İki paragraf önce bahsini açtığım konuya dönecek olursam; evet, anti kahramanlar. Örneklerle açıklayayım da daha anlaşılır olsun, sonrasında cümle içinde de kullanır, pekiştiririm.
  • Chuck: Diziye adını veren karakterimiz eli yüzü düzgün, ama komşunun oğlunda da bulabileceğiniz bir çekiciliğe sahip (oturduğunuz semte bağlı) Biraz sakar, eloğlunun "nerd" diye tabir ettiği sosyalden çok bireysel aktivitelerden hoşlanan (bilgisayar oyunları gibi, yanlış anlaşılmasın) bir karakter. Ortalamanın üstünde bir zekası var, ama onu ajan yapacak sezgilere ya da fiziksel kabiliteye sahip değil. Bari yanına eli yüzü düzgün bir kız verelim de ortalamadan kurtarıp dörtbuçuktan beş alırız demişler. Sonuç olarak severek izliyoruz ve devamını merakla bekliyoruz.
  • Reaper: Ana kahramanımız Sam, 21. yaş gününde ailesinin şeytanla yaptığı bir anlaşma sonucu ruhunu sattığını, ve ölene kadar onun adına çalışması gerektiğini öğrenir. Her bölümde ayrı bir maceraya koşarken bir yandan vasat bir işte çalışır, ilkokul sıralarındayken aşık olduğu Andi'yle inişli çıkışlı bir ilişkisi vardır (gene fena olmayan bir kız), arkadaşları ondan daha sakar ve tipsizdir. Bu durum dizinin eğlenceli olmadığı anlamına gelmiyor tabiki de.

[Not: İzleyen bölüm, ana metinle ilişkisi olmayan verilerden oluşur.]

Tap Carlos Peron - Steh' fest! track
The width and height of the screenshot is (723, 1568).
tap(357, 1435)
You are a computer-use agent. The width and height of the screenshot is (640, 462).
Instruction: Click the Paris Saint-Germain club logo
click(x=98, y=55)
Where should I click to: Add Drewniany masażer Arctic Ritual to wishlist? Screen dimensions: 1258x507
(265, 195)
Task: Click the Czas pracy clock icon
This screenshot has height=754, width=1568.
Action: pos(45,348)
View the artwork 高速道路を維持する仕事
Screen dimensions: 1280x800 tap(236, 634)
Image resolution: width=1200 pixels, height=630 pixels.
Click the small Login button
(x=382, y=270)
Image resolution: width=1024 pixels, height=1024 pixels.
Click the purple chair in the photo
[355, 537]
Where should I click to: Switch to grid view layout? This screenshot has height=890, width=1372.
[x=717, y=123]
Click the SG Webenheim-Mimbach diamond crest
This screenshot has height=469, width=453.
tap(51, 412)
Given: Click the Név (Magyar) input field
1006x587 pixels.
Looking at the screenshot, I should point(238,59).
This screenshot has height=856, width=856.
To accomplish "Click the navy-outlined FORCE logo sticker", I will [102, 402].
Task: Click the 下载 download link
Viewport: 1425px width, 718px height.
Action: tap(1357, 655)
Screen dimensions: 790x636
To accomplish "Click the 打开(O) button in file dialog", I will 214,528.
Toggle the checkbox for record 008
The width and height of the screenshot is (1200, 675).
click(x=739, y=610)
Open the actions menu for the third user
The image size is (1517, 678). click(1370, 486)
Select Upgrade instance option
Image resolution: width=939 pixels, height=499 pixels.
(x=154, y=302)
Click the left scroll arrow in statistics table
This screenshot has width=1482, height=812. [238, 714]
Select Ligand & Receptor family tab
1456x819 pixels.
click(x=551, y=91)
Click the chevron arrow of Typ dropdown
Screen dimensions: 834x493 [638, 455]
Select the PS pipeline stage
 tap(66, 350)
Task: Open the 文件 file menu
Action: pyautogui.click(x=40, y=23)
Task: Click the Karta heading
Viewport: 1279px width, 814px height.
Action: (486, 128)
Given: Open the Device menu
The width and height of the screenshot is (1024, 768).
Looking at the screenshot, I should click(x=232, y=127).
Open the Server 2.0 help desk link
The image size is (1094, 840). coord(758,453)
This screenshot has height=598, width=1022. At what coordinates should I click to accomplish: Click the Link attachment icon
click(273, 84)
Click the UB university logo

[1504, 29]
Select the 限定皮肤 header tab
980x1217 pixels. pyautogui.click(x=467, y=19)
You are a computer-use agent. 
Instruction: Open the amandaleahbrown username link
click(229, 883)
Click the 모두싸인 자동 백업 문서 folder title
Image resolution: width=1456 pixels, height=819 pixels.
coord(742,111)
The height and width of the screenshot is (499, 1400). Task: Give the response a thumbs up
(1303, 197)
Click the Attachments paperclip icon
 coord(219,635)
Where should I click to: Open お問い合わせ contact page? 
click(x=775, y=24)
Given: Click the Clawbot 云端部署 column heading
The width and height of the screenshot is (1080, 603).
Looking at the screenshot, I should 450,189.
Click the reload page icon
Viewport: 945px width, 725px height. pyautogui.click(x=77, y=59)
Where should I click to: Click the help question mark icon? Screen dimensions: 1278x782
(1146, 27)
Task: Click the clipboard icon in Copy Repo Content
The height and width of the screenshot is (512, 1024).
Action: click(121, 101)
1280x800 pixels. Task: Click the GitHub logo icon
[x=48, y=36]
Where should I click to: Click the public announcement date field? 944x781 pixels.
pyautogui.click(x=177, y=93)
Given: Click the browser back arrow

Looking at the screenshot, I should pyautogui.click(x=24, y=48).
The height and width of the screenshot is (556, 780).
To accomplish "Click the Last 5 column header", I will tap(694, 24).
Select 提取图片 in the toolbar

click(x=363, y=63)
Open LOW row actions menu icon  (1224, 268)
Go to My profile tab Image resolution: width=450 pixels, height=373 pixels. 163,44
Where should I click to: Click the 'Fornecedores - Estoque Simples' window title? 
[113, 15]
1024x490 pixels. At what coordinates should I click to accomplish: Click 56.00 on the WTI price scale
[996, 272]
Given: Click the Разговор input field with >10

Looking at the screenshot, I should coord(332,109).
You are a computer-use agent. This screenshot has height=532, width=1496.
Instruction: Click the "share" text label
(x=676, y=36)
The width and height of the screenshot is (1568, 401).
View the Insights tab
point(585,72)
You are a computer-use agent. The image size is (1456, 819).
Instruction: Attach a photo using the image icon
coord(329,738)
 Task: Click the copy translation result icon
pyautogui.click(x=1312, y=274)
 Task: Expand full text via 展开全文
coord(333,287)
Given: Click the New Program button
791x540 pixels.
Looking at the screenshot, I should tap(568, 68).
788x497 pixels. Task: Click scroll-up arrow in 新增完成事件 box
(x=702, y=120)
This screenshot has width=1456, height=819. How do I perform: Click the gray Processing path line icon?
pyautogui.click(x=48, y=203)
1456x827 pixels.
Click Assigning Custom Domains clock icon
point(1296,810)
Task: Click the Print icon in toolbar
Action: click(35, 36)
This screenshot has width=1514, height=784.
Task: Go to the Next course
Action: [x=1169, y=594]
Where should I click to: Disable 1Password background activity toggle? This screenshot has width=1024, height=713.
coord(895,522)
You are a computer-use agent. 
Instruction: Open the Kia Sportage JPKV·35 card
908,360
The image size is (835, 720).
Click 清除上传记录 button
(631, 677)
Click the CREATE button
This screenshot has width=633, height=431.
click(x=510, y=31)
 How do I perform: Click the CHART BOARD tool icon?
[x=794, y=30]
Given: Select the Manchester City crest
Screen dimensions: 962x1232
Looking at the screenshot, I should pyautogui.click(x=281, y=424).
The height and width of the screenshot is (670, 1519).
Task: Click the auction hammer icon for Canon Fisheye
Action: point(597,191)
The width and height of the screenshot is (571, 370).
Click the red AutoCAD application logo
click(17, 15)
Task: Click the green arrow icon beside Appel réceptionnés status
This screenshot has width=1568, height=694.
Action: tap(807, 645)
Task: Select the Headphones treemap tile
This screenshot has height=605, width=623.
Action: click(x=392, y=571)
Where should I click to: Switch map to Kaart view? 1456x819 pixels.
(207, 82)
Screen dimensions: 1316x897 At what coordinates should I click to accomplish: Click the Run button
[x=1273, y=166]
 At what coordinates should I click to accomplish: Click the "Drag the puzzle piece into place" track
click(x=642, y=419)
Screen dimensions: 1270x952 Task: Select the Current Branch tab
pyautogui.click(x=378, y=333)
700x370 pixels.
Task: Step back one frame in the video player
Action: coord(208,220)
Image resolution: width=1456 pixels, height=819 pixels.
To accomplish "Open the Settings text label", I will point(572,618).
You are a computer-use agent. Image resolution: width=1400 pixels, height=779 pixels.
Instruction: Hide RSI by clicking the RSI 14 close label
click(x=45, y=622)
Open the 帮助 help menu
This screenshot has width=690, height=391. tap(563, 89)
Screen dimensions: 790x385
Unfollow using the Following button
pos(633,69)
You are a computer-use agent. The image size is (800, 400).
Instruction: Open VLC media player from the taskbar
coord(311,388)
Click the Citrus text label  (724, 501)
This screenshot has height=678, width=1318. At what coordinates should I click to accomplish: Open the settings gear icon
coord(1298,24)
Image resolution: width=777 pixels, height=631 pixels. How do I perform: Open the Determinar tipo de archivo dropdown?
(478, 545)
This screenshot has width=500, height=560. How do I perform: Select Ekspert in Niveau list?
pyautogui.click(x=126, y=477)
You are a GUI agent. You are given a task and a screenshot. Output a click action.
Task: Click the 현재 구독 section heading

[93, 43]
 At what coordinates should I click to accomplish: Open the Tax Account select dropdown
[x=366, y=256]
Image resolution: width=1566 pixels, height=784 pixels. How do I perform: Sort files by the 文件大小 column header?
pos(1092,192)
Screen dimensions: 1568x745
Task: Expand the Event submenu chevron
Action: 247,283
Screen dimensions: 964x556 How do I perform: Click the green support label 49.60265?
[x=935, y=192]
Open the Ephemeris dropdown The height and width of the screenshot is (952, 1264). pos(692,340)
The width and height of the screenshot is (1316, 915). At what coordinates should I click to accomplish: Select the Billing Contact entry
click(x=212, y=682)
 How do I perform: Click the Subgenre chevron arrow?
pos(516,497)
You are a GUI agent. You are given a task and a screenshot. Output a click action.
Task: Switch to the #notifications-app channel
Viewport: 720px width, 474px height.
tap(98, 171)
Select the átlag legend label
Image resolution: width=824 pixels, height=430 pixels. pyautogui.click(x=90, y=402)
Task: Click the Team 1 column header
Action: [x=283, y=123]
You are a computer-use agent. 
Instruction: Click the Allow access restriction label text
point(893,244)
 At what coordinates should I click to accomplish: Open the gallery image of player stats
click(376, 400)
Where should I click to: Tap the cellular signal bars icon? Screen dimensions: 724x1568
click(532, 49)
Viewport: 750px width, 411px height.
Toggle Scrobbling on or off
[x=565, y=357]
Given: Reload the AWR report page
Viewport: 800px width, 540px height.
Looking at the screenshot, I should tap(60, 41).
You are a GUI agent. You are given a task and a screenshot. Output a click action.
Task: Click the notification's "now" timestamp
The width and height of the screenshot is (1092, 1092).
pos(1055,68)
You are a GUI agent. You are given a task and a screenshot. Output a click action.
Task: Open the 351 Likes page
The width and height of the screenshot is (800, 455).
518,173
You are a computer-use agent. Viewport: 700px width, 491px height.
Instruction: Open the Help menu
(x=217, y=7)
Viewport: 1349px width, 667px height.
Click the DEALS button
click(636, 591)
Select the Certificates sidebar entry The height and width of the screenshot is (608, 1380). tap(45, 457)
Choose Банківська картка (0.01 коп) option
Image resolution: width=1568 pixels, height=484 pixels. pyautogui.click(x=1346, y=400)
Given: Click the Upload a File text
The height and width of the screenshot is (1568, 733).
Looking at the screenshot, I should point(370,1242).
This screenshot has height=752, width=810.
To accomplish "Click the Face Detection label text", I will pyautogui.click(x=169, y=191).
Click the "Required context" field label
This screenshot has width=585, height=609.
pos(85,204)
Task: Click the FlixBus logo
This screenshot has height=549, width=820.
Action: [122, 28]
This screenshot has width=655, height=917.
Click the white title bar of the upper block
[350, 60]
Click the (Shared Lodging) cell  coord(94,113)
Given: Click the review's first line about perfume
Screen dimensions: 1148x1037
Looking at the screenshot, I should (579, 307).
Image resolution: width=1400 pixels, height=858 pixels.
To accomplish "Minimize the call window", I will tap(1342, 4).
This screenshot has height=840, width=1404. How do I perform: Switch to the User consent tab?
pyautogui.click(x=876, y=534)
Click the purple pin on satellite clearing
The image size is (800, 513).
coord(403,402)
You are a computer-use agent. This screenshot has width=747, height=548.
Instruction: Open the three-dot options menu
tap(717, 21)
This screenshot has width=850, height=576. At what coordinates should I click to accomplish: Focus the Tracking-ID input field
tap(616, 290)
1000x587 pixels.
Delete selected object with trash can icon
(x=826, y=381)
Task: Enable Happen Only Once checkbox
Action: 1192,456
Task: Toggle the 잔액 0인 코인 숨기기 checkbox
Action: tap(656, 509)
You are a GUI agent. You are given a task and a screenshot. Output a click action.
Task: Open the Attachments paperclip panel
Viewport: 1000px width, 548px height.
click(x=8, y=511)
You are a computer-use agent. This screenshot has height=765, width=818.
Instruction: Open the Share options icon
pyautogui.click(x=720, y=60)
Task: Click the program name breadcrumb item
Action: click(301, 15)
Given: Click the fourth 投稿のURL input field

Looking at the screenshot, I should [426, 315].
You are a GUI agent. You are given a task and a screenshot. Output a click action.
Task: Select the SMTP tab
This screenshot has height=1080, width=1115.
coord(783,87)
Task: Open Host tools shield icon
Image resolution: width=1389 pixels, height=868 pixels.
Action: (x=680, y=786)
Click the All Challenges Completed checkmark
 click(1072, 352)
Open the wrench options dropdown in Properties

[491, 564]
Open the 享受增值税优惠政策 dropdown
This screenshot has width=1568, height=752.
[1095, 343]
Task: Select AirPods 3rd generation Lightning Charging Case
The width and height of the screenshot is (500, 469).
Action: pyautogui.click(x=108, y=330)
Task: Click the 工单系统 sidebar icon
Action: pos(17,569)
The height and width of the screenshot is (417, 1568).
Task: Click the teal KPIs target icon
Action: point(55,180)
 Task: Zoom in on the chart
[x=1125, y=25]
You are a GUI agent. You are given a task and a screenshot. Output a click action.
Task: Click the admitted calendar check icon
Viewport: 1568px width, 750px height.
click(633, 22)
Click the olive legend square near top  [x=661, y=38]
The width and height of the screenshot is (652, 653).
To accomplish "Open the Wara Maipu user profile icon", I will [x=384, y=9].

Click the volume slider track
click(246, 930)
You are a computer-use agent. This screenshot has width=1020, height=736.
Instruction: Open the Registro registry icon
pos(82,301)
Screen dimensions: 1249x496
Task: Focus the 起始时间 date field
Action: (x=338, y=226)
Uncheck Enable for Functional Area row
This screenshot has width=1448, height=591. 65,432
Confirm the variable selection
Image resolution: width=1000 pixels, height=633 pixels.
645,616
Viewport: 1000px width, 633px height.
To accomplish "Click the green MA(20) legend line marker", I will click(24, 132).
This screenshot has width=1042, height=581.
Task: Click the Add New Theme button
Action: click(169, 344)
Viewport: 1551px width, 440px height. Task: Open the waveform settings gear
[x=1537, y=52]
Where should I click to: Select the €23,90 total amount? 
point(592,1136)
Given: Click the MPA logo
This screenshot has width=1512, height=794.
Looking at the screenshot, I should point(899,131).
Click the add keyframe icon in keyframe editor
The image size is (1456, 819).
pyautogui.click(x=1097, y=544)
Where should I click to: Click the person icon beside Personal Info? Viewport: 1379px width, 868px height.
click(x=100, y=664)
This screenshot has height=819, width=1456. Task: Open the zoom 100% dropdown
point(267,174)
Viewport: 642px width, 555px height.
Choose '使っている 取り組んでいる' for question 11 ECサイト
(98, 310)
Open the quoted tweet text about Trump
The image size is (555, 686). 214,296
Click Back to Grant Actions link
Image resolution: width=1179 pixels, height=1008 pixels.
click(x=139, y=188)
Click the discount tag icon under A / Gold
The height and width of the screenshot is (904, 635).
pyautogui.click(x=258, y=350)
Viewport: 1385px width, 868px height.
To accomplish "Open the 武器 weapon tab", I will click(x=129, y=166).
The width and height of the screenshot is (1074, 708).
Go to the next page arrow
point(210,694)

  • The Big Bang Theory: Dizide 4 erkek bir de bayan olmak üzere 5 ana karakter var. Erkekler vasatın altında bir fiziksel görünüşe sahip, bayan da çok abartı kaçmasın diye ortalamanın az üstünde güzellikte seçilmiş. 4 erkek de fizik/mekanik/mühendislik gibi alanlarda süper zekalara sahipler, kontrast olsun diye de abla pek de zeki olmasın denmiş. Erkekler kendi içlerinde bir sosyalliğe sahipler (yani başka arkadaşları yok). Her birinin kendine has kusurları var; Wolowitz Yahudi (evet, belki bu da bir kusur), Raj kızların yanında konuşma yetisini kaybediyor, Leonard içinden çıkamadığı sorunlara giriyor, ve Sheldon zaten başlı başına bir problem. Bir de içine bol bol Star Wars/Star Trek göndermeleri, bilgisayar oyunları, çizgi romanlar atıyorsunuz ki çorbanız kıvama gelsin. Ekranda "eye candy" olarak tabir edebileceğiniz, giyimine özenebileceğiniz bir karakter olmasa da eğlenerek izliyorsunuz.
Düşününce liste bayağı bir uzuyor tabi. Daha ailemizin anti kahramanı Dr. Gregory House, villain olmasına karşın kızların sevgilisi (ehm ya da benim, evet evet sadece benim) Zachary Quinto/Heroes, hatta aynı diziden Masi Oka. Sanırsam artık Brangelina devri bitti, (hatta evlerini bile ayırmışlar bak) devir sıradan insanların devri. Belki ben de bir gün şöhreti yakalar, dizilerde falan oynarım. Mimarlıkta para yok zaten, eline kağıt kalem alan müteahhitlik yapıyor.